After his success with The Damnation of Faust, ENO have asked Terry Gilliam to direct Berlioz's Benvenuto Cellini in 2013, he tells the Independent. But he says, "I can't definitely say yes until I know whether I'm shooting a film next year."
Good job ENO want him as a director and not a salesman though. "When it works, opera is extraordinary. It's like bullfighting. But most of them are just crap. Extraordinary sets, amazing singing, but crap. Jonathan Miller's The Elixir of Love just depressed me because it was so good. Then I saw other things and thought, this is horrible. People are spending 90-odd quid to sit in those seats and they're getting a rotten deal. My approach was always, we are doing a show here".

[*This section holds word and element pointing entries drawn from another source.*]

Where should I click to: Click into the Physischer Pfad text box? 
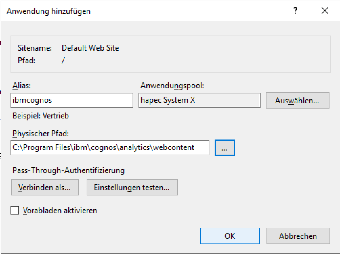(x=110, y=148)
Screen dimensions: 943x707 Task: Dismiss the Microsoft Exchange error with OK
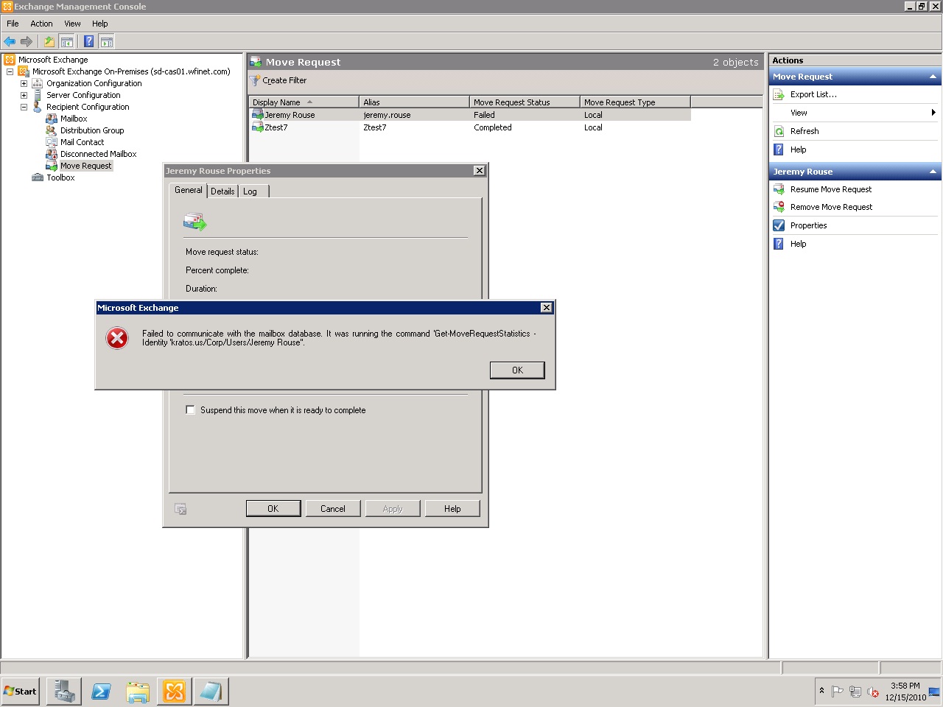(x=516, y=370)
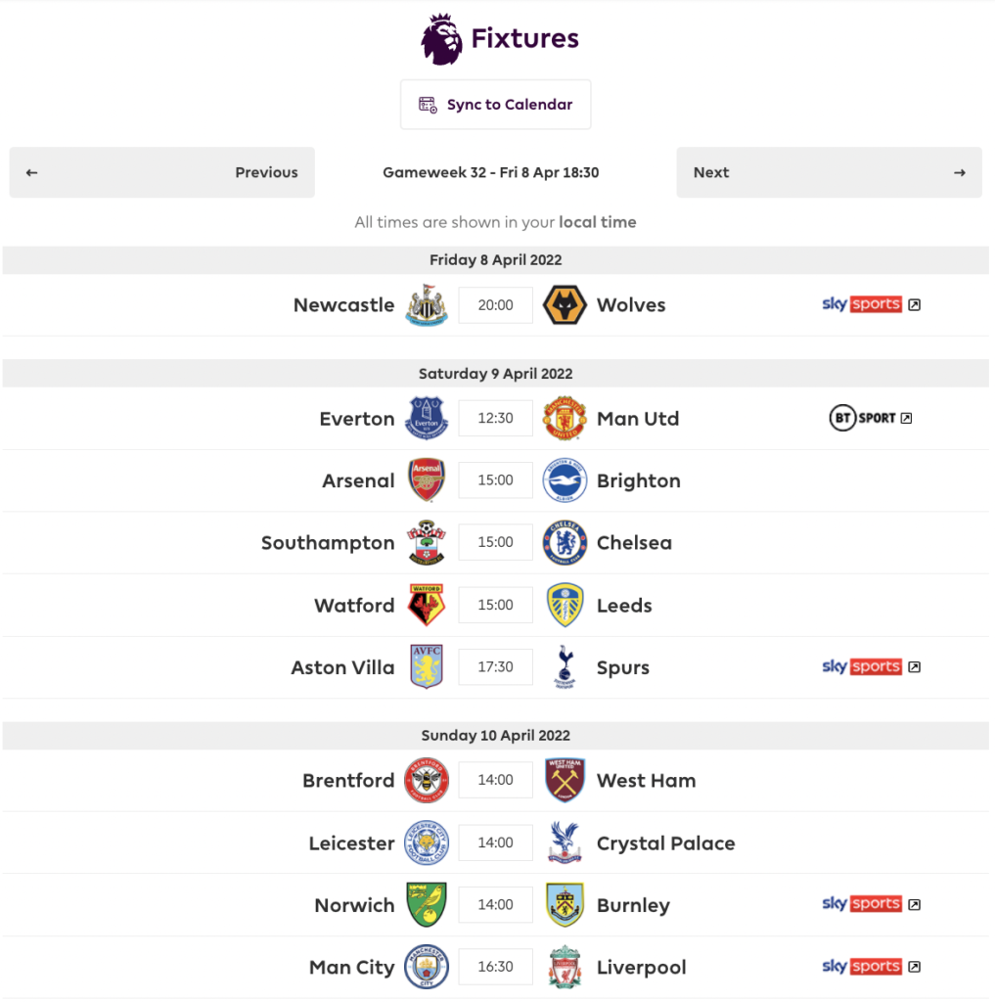
Task: Click the Gameweek 32 header text
Action: click(x=491, y=172)
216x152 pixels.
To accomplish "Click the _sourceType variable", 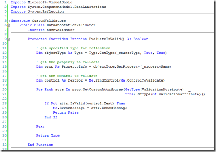I will click(x=128, y=53).
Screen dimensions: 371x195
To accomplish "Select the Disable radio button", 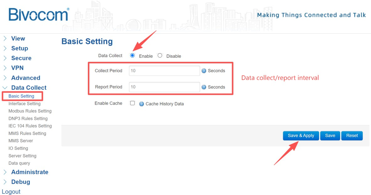I will (160, 56).
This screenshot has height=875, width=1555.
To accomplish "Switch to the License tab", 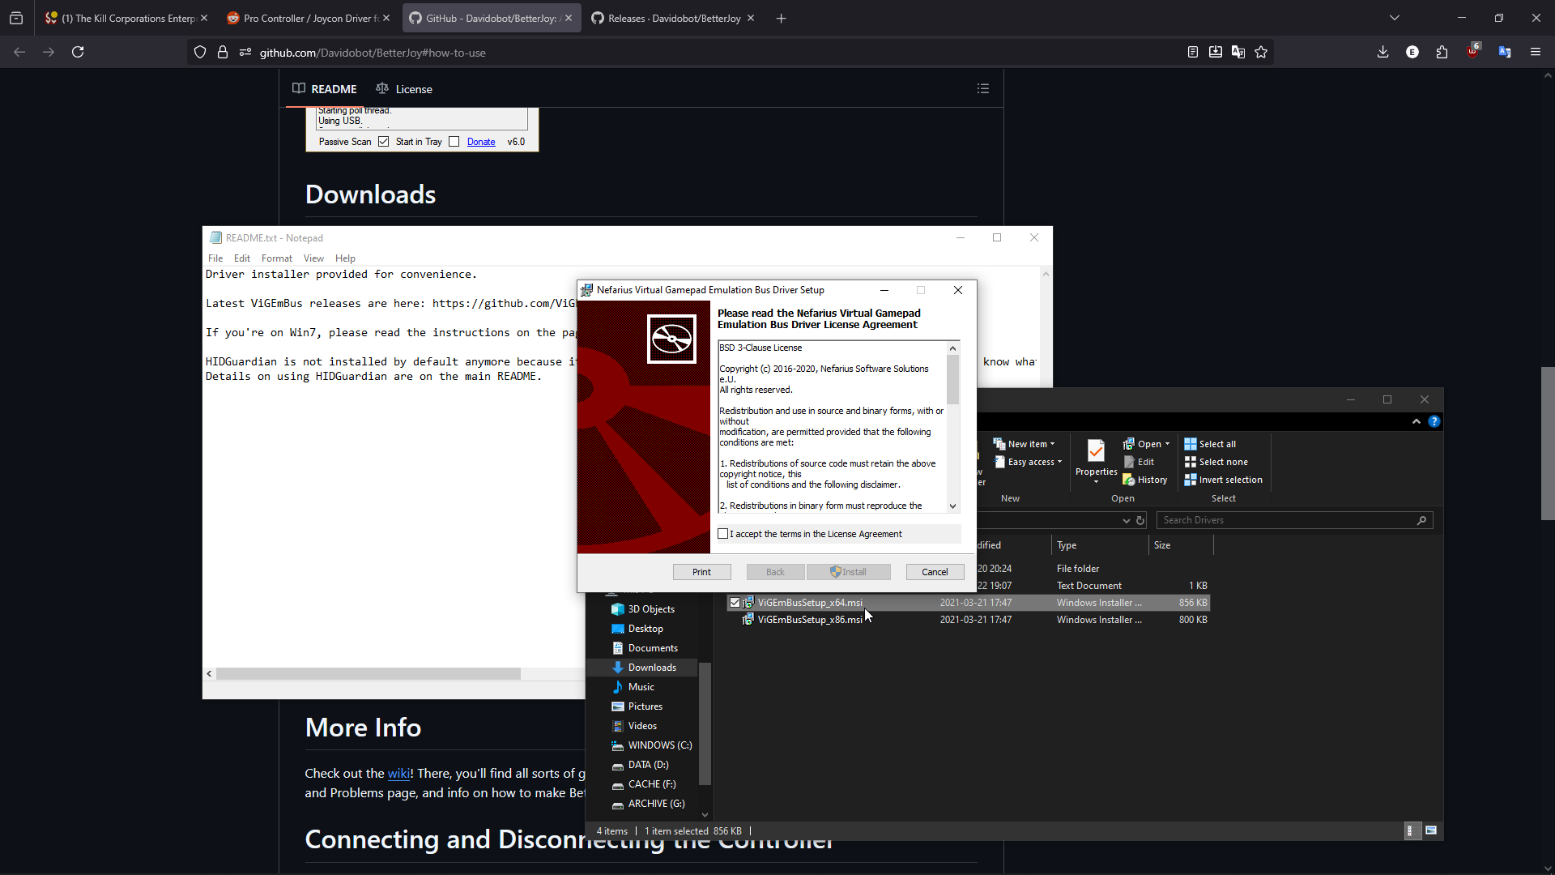I will click(x=404, y=89).
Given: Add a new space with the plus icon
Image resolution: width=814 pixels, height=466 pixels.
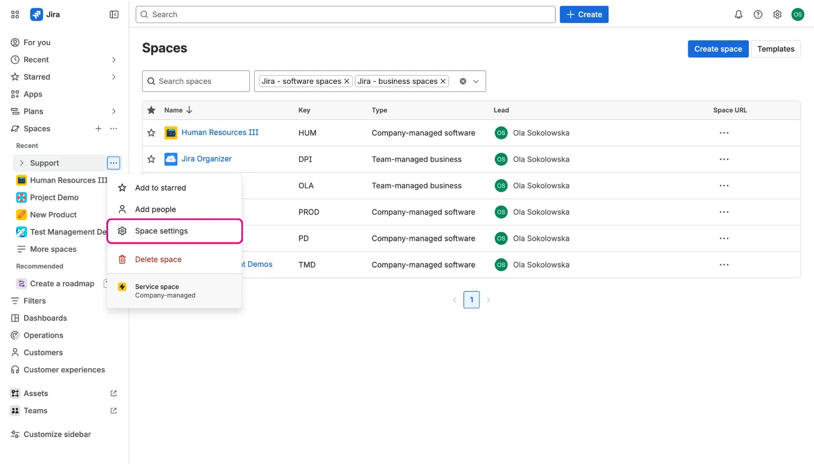Looking at the screenshot, I should 98,128.
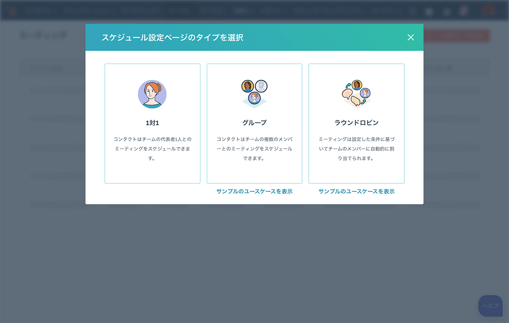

Terry Gilliam's Nazi-tasting ENO production of The Damnation of Faust is to air on BBC4 this autumn.
The director himself will introduce the work for TV.
In recent years, opera on BBC TV has been the near-exclusive preserve of the Royal Opera House. While ENO have teamed up with Sky Arts for a series of gimmicks like '"3-D Lucrezia" and "Multiview Bohème", I can't remember when one of their productions last aired on a terrestrial channel. Could this signal a longer-term switch in BBC affiliations?
Linking the rise of the Nazis to the Faust tale isn't new - Thomas Mann's Doktor Faustus got there a long time ago. But Terry Gilliam's exploration of the seductive power of the dark side is so assured and so brilliantly integrated with Berlioz's music that it's hard to believe this is the first time he's directed an opera - not to mention that he claims to be no great opera fan anyway.
Terry Gilliam may well be the first movie director to approach the Faust story in operatic form, but there are a surprisingly large number who've tackled it on film. Did that play into Gilliam's selection of La damnation de Faust over all the other operas he could have chosen to direct, I wonder?
Terry Gilliam makes his opera directing debut on 6 May, when The Damnation of Faust opens at ENO.
In the just-released trailer above, he grants a sneak peek at a swastika-plastered sketch pad, the first public whiff of his production concept. Bet he never guessed just how topical that would turn out to be.